Stored items
⟨

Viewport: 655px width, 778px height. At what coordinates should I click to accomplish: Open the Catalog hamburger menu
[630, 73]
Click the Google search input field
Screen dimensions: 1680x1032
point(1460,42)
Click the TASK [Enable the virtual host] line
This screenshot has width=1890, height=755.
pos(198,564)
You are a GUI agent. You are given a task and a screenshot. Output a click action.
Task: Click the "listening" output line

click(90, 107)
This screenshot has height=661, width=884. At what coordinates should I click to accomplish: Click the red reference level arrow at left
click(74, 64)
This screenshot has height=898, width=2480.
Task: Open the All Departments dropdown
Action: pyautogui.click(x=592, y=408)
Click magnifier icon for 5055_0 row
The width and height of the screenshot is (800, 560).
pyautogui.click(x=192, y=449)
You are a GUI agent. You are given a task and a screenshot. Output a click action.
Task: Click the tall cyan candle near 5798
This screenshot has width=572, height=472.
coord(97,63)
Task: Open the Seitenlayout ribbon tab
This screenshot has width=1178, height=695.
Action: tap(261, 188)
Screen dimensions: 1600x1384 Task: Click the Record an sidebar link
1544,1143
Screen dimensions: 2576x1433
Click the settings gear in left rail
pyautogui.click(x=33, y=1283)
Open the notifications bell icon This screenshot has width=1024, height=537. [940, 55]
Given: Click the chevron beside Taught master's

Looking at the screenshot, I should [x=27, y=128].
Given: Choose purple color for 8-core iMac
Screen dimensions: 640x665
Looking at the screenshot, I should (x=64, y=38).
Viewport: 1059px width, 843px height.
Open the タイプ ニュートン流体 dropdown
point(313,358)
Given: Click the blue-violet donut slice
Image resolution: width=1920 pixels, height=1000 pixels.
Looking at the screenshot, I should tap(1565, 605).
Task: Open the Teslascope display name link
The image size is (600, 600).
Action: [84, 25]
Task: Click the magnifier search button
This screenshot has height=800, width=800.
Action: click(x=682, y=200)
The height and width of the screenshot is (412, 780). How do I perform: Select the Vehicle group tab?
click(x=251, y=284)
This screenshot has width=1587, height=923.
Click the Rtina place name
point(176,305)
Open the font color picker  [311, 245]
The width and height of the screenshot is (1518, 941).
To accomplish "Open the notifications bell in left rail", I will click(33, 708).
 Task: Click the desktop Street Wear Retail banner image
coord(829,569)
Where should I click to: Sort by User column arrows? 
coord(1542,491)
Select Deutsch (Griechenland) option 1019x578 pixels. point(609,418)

⟩

— Exercise brief —
Copy out each record above exactly, leaving nothing out.

— Response —
Viewport: 655px width, 778px height. At what coordinates should I click to accomplish: Open the Catalog hamburger menu
[630, 73]
Click the Google search input field
Screen dimensions: 1680x1032
point(1460,42)
Click the TASK [Enable the virtual host] line
This screenshot has width=1890, height=755.
pos(198,564)
You are a GUI agent. You are given a task and a screenshot. Output a click action.
Task: Click the "listening" output line

click(90, 107)
This screenshot has height=661, width=884. At what coordinates should I click to accomplish: Click the red reference level arrow at left
click(74, 64)
This screenshot has height=898, width=2480.
Task: Open the All Departments dropdown
Action: pyautogui.click(x=592, y=408)
Click magnifier icon for 5055_0 row
The width and height of the screenshot is (800, 560).
pyautogui.click(x=192, y=449)
You are a GUI agent. You are given a task and a screenshot. Output a click action.
Task: Click the tall cyan candle near 5798
This screenshot has width=572, height=472.
coord(97,63)
Task: Open the Seitenlayout ribbon tab
This screenshot has width=1178, height=695.
Action: tap(261, 188)
Screen dimensions: 1600x1384 Task: Click the Record an sidebar link
1544,1143
Screen dimensions: 2576x1433
Click the settings gear in left rail
pyautogui.click(x=33, y=1283)
Open the notifications bell icon This screenshot has width=1024, height=537. [940, 55]
Given: Click the chevron beside Taught master's

Looking at the screenshot, I should [x=27, y=128].
Given: Choose purple color for 8-core iMac
Screen dimensions: 640x665
Looking at the screenshot, I should (x=64, y=38).
Viewport: 1059px width, 843px height.
Open the タイプ ニュートン流体 dropdown
point(313,358)
Given: Click the blue-violet donut slice
Image resolution: width=1920 pixels, height=1000 pixels.
Looking at the screenshot, I should tap(1565, 605).
Task: Open the Teslascope display name link
The image size is (600, 600).
Action: [84, 25]
Task: Click the magnifier search button
This screenshot has height=800, width=800.
Action: click(x=682, y=200)
The height and width of the screenshot is (412, 780). How do I perform: Select the Vehicle group tab?
click(x=251, y=284)
This screenshot has width=1587, height=923.
Click the Rtina place name
point(176,305)
Open the font color picker  [311, 245]
The width and height of the screenshot is (1518, 941).
To accomplish "Open the notifications bell in left rail", I will click(33, 708).
 Task: Click the desktop Street Wear Retail banner image
coord(829,569)
Where should I click to: Sort by User column arrows? 
coord(1542,491)
Select Deutsch (Griechenland) option 1019x578 pixels. point(609,418)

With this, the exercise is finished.